FTC gets $163 million ruling against scareware defendant

02.10.2012
A U.S. judge has imposed a judgment of US$163.2 million against a defendant accused by the U.S. Federal Trade Commission of being part of an operation that sold software to people it tricked into thinking their computers were infected with malicious software.

Judge Richard Bennett of U.S. District Court for the District of Maryland ordered defendant Kristy Ross, vice president of Business Development for Ukraine-based Innovative Marketing, in a Sept. 24 ruling. In late 2008, charging Ross, Innovative Marketing and other defendants with distributing scareware.

FTC charged Ross and the other defendants with conning more than 1 million consumers into buying software to remove malware supposedly detected by computer scans.

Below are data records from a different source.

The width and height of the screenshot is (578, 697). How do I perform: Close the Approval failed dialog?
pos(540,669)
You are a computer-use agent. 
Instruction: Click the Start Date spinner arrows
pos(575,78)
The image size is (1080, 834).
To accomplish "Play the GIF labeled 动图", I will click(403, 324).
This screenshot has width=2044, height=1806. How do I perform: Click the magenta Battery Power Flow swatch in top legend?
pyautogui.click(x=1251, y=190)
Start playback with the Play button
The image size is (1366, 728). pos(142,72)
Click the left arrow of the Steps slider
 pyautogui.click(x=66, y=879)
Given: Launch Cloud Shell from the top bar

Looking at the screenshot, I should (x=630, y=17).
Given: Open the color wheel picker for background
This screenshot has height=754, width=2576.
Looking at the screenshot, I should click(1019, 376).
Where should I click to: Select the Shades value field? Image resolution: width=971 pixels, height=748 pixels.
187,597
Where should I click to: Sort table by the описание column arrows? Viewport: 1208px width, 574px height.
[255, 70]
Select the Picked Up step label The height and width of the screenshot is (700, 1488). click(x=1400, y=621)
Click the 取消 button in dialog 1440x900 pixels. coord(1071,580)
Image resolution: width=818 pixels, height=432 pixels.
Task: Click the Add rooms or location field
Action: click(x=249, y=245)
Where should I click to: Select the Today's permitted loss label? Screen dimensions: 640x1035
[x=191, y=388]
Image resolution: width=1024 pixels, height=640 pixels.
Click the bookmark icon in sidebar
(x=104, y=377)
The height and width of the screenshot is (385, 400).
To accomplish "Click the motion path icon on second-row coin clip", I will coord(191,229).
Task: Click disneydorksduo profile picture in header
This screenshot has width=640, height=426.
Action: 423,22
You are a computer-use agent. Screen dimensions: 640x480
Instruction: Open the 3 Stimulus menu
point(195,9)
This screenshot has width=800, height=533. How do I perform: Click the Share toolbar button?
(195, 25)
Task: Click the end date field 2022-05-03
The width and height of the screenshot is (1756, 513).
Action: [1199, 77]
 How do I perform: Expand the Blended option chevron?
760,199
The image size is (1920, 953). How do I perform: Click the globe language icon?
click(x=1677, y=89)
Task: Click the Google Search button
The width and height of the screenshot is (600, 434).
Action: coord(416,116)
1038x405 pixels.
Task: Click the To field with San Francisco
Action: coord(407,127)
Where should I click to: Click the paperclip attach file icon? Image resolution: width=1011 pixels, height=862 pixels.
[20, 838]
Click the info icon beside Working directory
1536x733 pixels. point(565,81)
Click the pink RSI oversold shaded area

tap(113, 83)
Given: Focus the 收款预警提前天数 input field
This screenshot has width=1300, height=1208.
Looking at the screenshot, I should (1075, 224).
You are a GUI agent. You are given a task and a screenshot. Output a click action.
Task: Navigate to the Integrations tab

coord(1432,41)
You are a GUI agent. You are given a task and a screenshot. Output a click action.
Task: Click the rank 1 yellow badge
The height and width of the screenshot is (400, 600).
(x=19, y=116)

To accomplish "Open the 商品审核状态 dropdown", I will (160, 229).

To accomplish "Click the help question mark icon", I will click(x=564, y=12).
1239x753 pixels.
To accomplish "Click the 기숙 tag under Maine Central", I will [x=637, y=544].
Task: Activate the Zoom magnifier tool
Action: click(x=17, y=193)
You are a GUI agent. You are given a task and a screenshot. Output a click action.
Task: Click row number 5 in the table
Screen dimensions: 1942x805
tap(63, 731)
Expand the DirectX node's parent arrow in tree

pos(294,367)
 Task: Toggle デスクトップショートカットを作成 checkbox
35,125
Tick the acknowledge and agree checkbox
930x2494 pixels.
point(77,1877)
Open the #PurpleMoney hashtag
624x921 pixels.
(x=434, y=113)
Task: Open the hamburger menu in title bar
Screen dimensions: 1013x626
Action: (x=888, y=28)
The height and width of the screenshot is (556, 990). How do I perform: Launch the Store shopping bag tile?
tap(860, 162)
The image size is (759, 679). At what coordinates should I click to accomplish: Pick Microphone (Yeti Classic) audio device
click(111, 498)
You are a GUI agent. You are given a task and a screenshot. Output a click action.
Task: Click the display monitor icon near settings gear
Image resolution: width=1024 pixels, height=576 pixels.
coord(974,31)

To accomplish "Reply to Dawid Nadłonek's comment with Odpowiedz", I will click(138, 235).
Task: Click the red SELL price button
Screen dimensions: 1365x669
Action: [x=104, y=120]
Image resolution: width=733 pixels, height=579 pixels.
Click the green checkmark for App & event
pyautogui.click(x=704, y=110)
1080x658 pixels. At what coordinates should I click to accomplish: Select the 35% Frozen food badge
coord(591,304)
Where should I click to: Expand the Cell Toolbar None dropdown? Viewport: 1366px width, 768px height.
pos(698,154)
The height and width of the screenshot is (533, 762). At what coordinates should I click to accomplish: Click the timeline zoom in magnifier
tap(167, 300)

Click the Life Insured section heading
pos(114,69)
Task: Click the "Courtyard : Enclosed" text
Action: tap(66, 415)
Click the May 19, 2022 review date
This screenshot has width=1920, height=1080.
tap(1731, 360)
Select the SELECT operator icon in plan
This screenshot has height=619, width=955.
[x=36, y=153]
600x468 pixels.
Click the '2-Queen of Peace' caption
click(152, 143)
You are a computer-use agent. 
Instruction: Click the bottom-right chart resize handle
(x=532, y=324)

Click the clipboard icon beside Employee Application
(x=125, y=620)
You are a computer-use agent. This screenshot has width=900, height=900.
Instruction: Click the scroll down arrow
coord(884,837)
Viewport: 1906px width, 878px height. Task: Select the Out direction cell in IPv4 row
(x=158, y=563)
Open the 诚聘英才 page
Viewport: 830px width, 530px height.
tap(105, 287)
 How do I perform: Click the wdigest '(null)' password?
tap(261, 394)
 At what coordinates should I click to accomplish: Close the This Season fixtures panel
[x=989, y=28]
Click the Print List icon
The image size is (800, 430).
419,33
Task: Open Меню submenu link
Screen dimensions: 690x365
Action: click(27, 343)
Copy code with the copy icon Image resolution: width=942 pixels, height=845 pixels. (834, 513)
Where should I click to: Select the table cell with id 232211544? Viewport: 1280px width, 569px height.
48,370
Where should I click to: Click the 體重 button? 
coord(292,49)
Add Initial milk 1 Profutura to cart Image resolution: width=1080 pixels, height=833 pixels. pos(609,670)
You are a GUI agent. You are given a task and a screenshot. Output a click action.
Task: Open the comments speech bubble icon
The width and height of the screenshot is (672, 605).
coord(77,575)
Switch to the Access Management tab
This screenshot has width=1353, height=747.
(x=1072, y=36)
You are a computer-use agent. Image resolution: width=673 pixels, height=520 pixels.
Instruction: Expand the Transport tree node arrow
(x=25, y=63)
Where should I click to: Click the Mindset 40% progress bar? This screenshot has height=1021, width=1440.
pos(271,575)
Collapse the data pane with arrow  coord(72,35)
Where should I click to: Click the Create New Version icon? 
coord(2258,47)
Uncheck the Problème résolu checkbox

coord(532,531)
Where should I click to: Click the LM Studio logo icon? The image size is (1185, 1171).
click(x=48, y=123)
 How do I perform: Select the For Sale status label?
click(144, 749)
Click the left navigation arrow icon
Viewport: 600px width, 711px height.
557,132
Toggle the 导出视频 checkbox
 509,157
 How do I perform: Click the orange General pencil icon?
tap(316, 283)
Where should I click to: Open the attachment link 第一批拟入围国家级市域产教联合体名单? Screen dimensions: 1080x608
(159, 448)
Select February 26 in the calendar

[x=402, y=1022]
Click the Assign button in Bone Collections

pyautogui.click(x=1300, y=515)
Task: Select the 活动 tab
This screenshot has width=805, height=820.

The operation used elaborate and technologically sophisticated Internet advertisements saying that a system scan had detected malicious software and other dangerous files on the computer of the person viewing the ad.

The advertisements then advised computer users to clean off the malware by buying the defendants' software for $40 to $60.

Innovative Marketing, founded in mid-2002, grew to employ more than 600 people in the U.S., Ukraine, India and elsewhere, according to court documents.

Lawyers for Ross were not immediately available for comment. In a court trial, Ross' lawyers had argued that she did not control the company and should not be held liable for its operations.